_Quoted passage:_
━━━━━━━━━━━━━━━━━━━━━━━━━━━━━━

The former Bank of England governor has slammed Brexit preparations as “incompetent” and said it “beggared belief” that the world’s sixth-biggest economy is talking of stockpiling food and medicines.
“It doesn’t tell us anything about whether the policy of staying in the EU is good or bad, it tells us everything about the incompetence of the preparation for it,” Lord Mervyn King told the BBC.
Lord King said the government’s 11th-hour preparation for a no-deal Brexit had undermined its bargaining power in negotiations that could have “catastrophic outcomes”.
“We haven’t had a credible bargaining position, because we hadn’t put in place measures where we could say to our colleagues in Europe, ‘Look, we’d like a free-trade deal, we think that you would probably like one too, but if we can’t agree, don’t be under any misapprehension, we have put in place the measures that would enable us to leave without one’,” he said.
The Department for Exiting the European Union (DExEU) told the corporation that getting a good deal with the EU was “by far, the most likely outcome” and that it was “focused on negotiating a deal of unprecedented scope and ambition”.

━━━━━━━━━━━━━━━━━━━━━━━━━━━━━━

_Records provided:_
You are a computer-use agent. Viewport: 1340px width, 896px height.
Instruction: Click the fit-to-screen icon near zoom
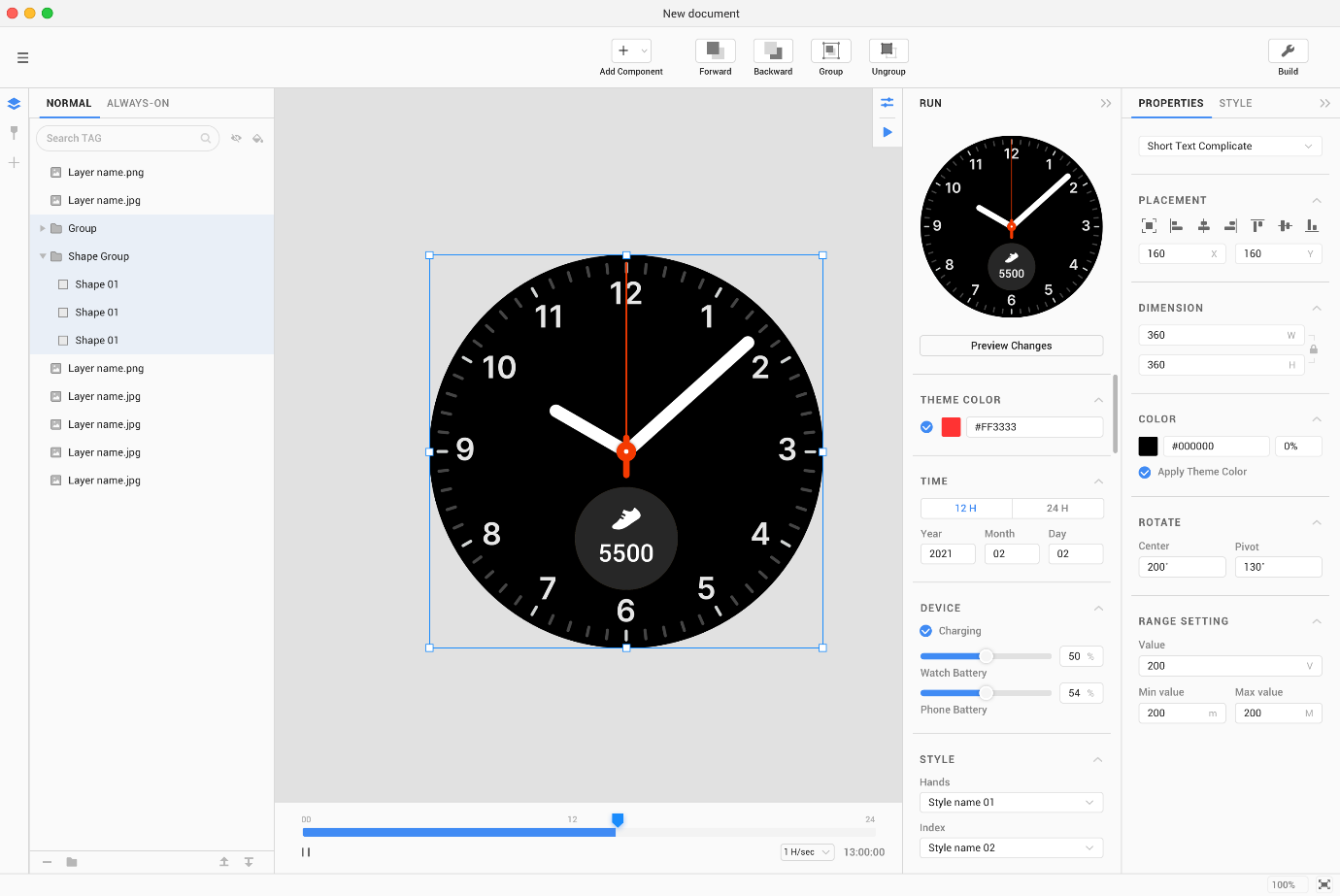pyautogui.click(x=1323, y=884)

━━━━━━━━━━━━━━━━━━━━━━━━━━━━━━

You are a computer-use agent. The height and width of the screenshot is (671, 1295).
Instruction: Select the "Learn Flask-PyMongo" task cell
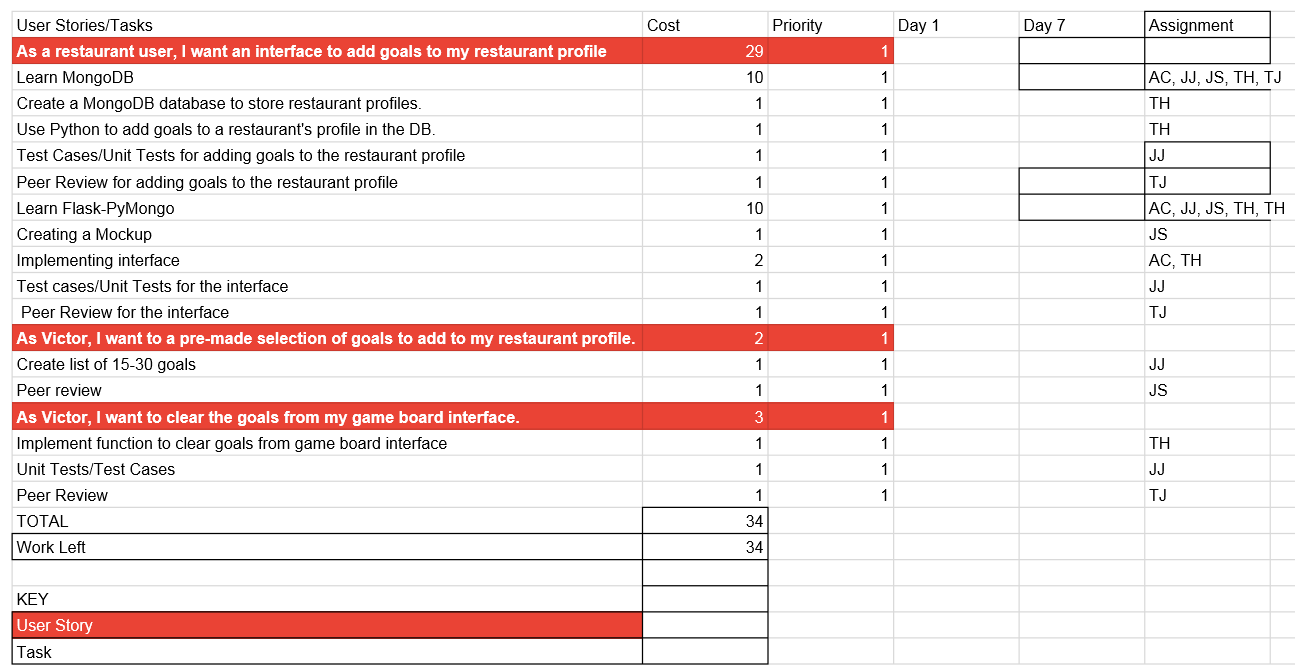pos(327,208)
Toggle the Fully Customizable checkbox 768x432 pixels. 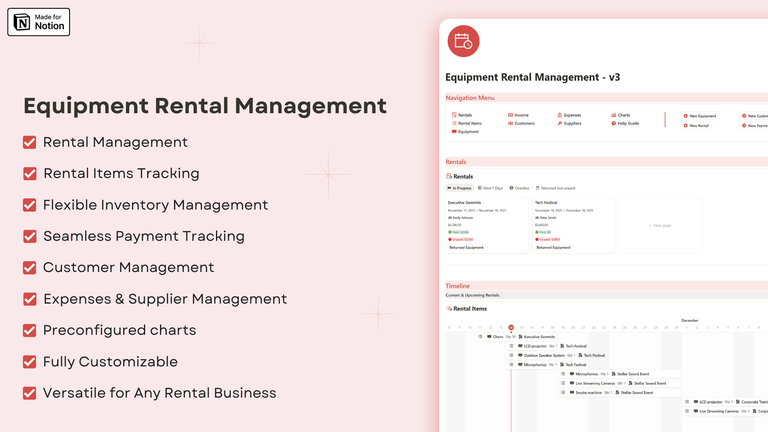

━━━━━━━━━━━━━━━━━━━━━━━━━━━━━━

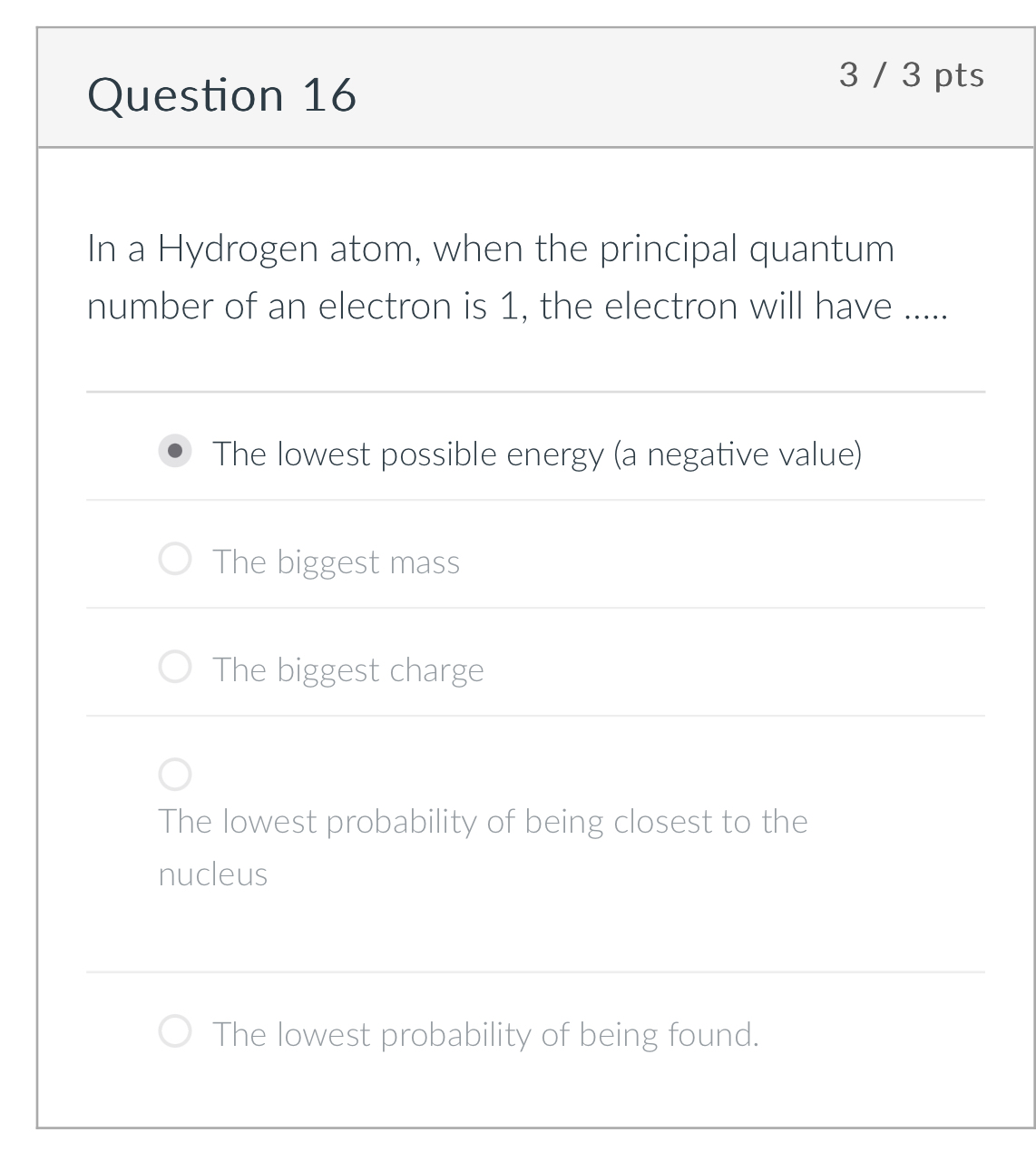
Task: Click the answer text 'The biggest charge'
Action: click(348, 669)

━━━━━━━━━━━━━━━━━━━━━━━━━━━━━━

_Tasks to perform:_
1. In the Brexit article, what did Lord King say the government's 11th-hour preparation for a no-deal Brexit had undermined?
2. Decide whether each statement agrees with the Brexit article, answering yes or no and quoting the deciding words. (a) Lord King described Brexit preparations as incompetent. (b) Lord King said the preparations show whether staying in the EU is good or bad. (c) DExEU told the BBC that a good deal with the EU was the most likely outcome.
3. From the Brexit article, please quote the passage starting with "The former Bank" and going on through "food and medicines.".

_Answers to this exercise:_
1. Its bargaining power in negotiations.

2.
(a) Yes: "has slammed Brexit preparations as “incompetent”"
(b) No: "It doesn’t tell us anything about whether the policy of staying in the EU is good or bad"
(c) Yes: "getting a good deal with the EU was “by far, the most likely outcome”"

3.
The former Bank of England governor has slammed Brexit preparations as “incompetent” and said it “beggared belief” that the world’s sixth-biggest economy is talking of stockpiling food and medicines.